— Begin SELECTION —
# Cheoy Lee Clipper Ketch 33



## TSOJOURNER (Dec 16, 1999)

Anyone have any experience with the 1980 vintage Cheoy Lee Ketch. A broker just sent me some info on one and I would like opinions on their handling and construction. Particularly any known issues.

Thanks


----------



## Jeff_H (Feb 26, 2000)

You have a unique ability to find poorly built, poor sailing, swashbuckling looking vessels; long on notalgia, short on being a good boat. You need a broker who will aim you at decent boats.


----------



## TSOJOURNER (Dec 16, 1999)

Thanks Jeff,

I do love the looks, admitted. Same with vintage cheys. If I were entirely sane I probably wouldn't be looking for a boat at all, eh? Case closed.


----------



## TSOJOURNER (Dec 16, 1999)

This boat deserves a good home ...

http://www.yachtworld.com/core/list...tid=0&ps=30&man=bounty&slim=quick&searchtype=


----------



## Valiente (Jun 16, 2006)

Jeff_H said:


> You have a unique ability to find poorly built, poor sailing, swashbuckling looking vessels; long on notalgia, short on being a good boat. You need a broker who will aim you at decent boats.


This may seem harsh words today, but you'll buy this man a virtual beer one day for his wise words. While not uniformly bad (the Tayana 37 was OK if lumpy), a lot of the 1970s-80s Asian-built boats would have been better used as teak lawn furniture.

If you really like old school "character" boats, go for a Camper-Nicholson or a Morgan Out Island 41. They aren't terrible. If you want something woody, probably beat-up, sluggish but near indestructible, may I recommend the Westsail 32 or the Contessa 26.

Strangely, I was talking to a surveyour today, and we both agreed that Westsail 42s and Contessa 32s are better boats with worse reputations. Boating is a fickle pursuit.


----------



## TrueBlue (Oct 11, 2004)

They're well-deserving as well, of their _Cheoy Leaky_ moniker.


----------



## TSOJOURNER (Dec 16, 1999)

Thanks all, this is why I ask the questions. I see no Cheoy Lee defenders out there. 

To date my largest boat has been a San Juan 21. Not classic I know, but a lovely boat and served us well. So, I'm a novice at keel boats. Also appreciate the lead but Mystic Ct is a bit off my geography. Try not to have to transport too farandI'm in Florida. She is truely lovely though.


----------



## Valiente (Jun 16, 2006)

Nothing wrong with a SJ 21, and nothing wrong with smaller boats. But I would suggest crewing on boats you like (if they race or if an older couple needs a hand on a weekend cruise). Make it clear that while you don't want their boat necessarily, you are learning about boats of certain types because otherwise you'll get swayed by a salty looking teak deck on some floating money pit. Tell 'em Sailnet sent ya.


----------



## TSteele65 (Oct 19, 2006)

Sailormann said:


> This boat deserves a good home ...
> 
> http://www.yachtworld.com/core/list...tid=0&ps=30&man=bounty&slim=quick&searchtype=


Beautiful boat, but the formica bulkheads really take it down a peg.
— End SELECTION —
— Begin DATA SECTION —
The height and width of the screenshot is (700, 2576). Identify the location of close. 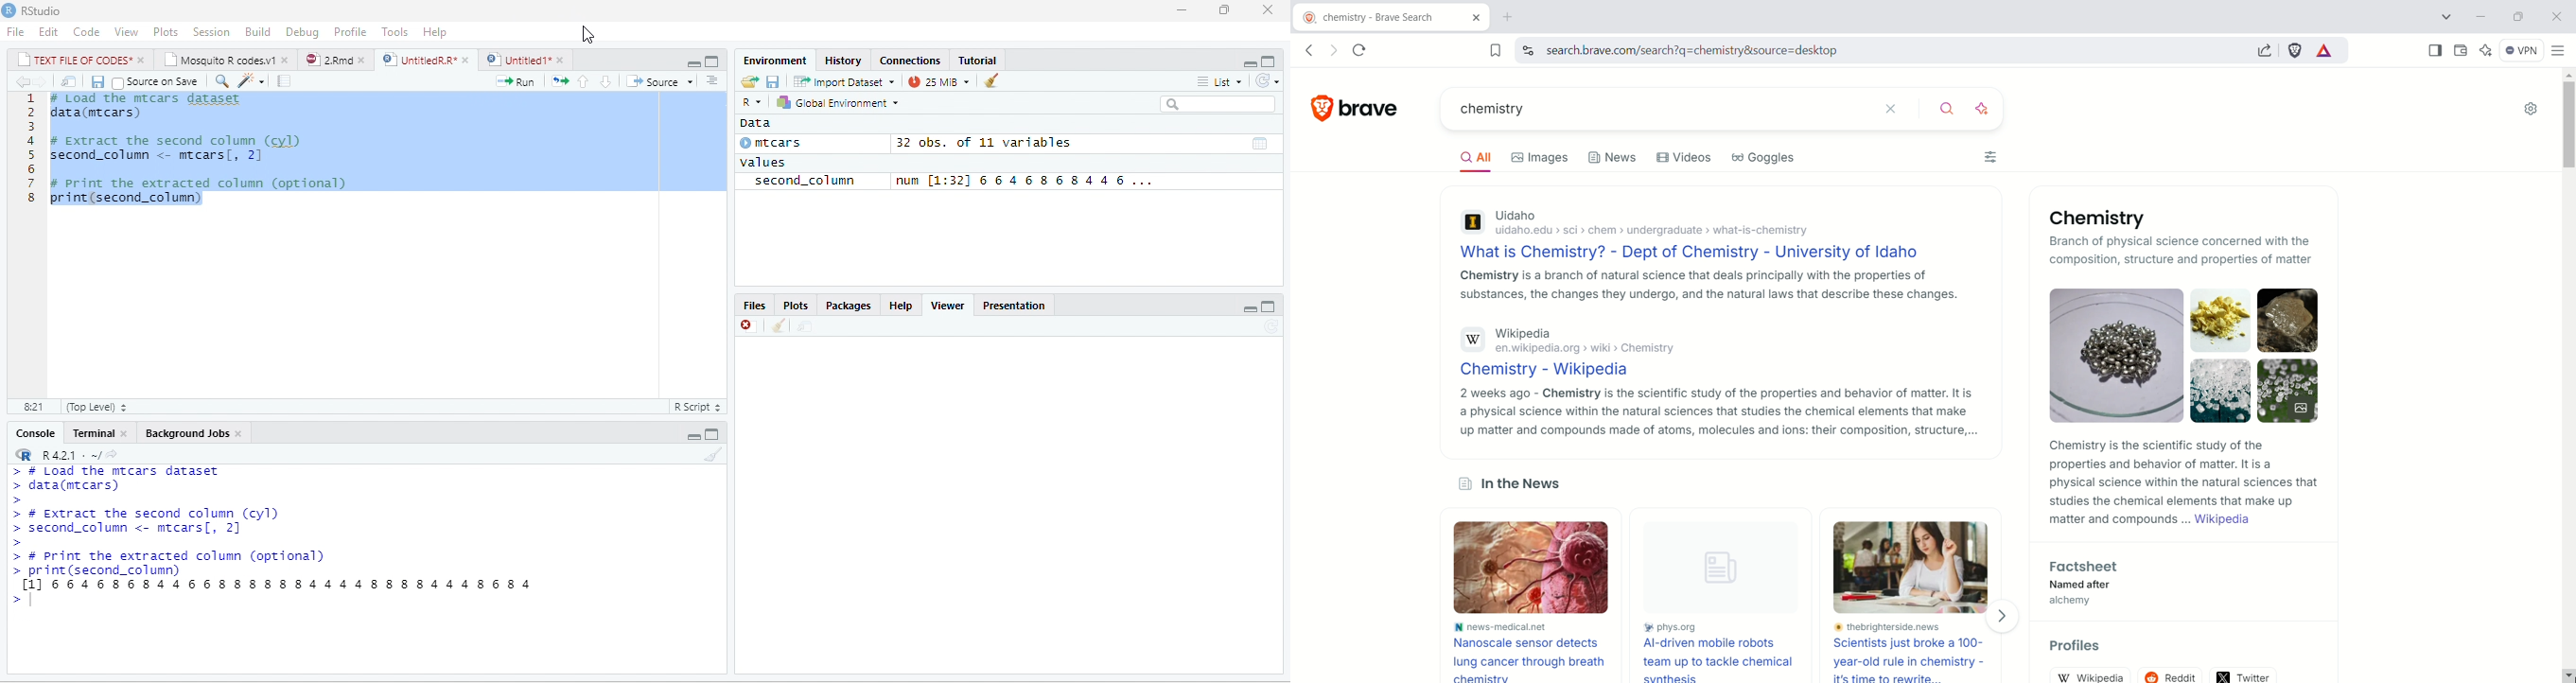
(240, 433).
— End DATA SECTION —
→ YOUR TASKS:
• a. In the Cheoy Lee thread, what was the largest boat the person asking about the ketch had sailed up to that point?
• b. Please say whether each statement agrees with the Cheoy Lee thread, answering yes or no and quoting the words that decide it: (i) the Tayana 37 is described as OK if lumpy; (ii) the ketch under discussion is a 1990s model; (iii) the person asking about the ketch lives in Florida.
• c. Reproduce the Cheoy Lee thread word for word from "If you really" to "the Contessa 26.".

→ SOLUTIONS TO THE EXERCISE:
• a. A San Juan 21.

• b.
(i) Yes: "the Tayana 37 was OK if lumpy"
(ii) No: "the 1980 vintage Cheoy Lee Ketch"
(iii) Yes: "I'm in Florida"

• c.
If you really like old school "character" boats, go for a Camper-Nicholson or a Morgan Out Island 41. They aren't terrible. If you want something woody, probably beat-up, sluggish but near indestructible, may I recommend the Westsail 32 or the Contessa 26.